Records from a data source
☆ ☆ ☆ ☆ ☆ ☆ ☆
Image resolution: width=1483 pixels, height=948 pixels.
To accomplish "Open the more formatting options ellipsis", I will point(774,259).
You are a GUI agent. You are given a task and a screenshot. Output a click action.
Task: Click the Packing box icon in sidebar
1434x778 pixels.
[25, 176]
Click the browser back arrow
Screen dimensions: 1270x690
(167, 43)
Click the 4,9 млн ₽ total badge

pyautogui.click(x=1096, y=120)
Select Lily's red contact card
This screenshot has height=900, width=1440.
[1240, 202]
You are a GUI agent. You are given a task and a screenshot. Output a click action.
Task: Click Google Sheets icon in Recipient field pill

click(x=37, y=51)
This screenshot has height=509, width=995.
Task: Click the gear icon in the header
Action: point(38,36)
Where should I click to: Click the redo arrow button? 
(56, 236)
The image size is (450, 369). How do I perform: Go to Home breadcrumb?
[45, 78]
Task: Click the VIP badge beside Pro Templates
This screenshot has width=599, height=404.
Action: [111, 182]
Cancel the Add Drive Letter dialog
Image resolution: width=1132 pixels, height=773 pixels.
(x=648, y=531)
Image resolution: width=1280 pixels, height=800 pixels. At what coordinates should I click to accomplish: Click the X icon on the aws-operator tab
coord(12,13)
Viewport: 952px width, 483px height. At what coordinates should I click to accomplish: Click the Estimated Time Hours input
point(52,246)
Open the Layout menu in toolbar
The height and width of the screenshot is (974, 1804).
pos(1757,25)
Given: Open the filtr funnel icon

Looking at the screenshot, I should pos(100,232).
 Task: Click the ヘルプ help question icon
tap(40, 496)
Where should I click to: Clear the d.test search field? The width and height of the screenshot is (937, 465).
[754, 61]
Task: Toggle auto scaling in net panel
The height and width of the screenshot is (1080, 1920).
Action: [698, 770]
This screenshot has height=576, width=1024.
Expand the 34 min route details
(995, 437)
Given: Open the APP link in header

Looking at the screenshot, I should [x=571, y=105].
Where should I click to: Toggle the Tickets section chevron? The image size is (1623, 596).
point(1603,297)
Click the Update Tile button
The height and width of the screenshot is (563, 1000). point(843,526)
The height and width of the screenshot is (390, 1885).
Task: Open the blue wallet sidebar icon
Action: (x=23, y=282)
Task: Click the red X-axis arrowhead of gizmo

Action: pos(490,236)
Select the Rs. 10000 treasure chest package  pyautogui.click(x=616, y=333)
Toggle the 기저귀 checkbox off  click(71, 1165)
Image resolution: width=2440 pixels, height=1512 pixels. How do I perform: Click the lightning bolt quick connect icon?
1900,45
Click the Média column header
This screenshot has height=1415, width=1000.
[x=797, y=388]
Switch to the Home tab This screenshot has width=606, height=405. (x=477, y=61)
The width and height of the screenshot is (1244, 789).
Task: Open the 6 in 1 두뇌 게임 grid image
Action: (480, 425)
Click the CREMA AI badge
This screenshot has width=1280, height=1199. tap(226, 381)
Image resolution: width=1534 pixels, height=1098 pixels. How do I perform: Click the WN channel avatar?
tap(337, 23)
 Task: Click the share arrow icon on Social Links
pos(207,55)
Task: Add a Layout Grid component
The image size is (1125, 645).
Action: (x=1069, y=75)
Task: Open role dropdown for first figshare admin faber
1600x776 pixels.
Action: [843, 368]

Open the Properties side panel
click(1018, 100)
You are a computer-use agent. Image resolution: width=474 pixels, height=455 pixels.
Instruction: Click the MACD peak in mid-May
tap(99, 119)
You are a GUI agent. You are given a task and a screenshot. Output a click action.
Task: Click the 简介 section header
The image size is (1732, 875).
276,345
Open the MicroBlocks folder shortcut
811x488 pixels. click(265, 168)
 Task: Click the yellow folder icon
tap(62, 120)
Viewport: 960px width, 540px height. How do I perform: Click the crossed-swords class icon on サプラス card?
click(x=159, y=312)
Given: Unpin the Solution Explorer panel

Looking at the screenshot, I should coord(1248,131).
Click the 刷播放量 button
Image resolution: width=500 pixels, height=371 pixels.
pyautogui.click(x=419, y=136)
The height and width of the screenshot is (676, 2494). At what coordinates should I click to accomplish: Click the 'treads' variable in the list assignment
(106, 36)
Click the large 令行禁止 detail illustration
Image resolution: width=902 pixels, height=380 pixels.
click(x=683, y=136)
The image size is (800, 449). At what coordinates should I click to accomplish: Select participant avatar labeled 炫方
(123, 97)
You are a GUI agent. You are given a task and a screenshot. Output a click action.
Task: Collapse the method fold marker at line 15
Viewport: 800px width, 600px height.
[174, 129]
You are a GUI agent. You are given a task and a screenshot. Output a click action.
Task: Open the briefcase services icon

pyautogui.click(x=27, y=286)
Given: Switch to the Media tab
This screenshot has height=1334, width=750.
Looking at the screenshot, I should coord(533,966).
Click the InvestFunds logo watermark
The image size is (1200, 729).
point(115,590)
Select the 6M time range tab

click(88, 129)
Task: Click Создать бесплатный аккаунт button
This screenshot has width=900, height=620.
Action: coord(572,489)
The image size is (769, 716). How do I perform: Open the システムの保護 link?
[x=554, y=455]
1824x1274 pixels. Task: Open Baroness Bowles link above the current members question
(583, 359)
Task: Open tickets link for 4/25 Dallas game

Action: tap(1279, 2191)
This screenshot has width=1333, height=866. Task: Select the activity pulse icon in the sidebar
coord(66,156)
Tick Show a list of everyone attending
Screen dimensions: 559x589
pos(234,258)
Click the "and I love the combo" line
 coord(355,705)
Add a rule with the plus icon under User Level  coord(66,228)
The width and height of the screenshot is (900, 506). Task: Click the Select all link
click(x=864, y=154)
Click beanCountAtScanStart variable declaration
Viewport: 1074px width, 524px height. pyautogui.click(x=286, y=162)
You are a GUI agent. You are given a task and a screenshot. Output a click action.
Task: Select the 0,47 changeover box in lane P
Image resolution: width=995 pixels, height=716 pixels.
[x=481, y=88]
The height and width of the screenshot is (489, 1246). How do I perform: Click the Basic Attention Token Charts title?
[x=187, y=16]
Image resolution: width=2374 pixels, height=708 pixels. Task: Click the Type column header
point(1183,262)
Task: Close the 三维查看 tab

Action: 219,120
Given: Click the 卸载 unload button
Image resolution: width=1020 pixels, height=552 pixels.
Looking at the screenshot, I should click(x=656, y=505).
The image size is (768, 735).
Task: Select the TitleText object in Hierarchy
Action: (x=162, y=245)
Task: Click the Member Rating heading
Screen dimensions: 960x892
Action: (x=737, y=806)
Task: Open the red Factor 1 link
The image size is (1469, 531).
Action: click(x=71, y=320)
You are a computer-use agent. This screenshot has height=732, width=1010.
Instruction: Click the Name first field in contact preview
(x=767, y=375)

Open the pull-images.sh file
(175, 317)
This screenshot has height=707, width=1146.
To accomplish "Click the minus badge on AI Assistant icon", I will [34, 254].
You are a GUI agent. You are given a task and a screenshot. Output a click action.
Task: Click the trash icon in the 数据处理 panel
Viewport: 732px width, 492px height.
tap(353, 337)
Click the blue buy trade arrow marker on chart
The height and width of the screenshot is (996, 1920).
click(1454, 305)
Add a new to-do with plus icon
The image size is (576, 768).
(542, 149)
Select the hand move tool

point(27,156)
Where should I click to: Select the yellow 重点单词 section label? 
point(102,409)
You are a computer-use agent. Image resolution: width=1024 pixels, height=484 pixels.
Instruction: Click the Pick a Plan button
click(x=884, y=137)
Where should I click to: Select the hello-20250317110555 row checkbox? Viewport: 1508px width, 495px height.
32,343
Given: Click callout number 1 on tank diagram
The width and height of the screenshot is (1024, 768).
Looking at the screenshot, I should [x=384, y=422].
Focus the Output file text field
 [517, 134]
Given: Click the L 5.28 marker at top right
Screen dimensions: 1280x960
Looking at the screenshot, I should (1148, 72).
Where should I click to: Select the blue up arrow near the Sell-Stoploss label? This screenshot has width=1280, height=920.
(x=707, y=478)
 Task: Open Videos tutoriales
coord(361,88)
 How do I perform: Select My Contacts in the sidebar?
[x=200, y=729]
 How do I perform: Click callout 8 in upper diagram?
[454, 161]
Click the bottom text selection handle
☆ ☆ ☆ ☆ ☆ ☆ ☆
Counting only lines that hold "will", report how many there are in the records above, as a bare number.

2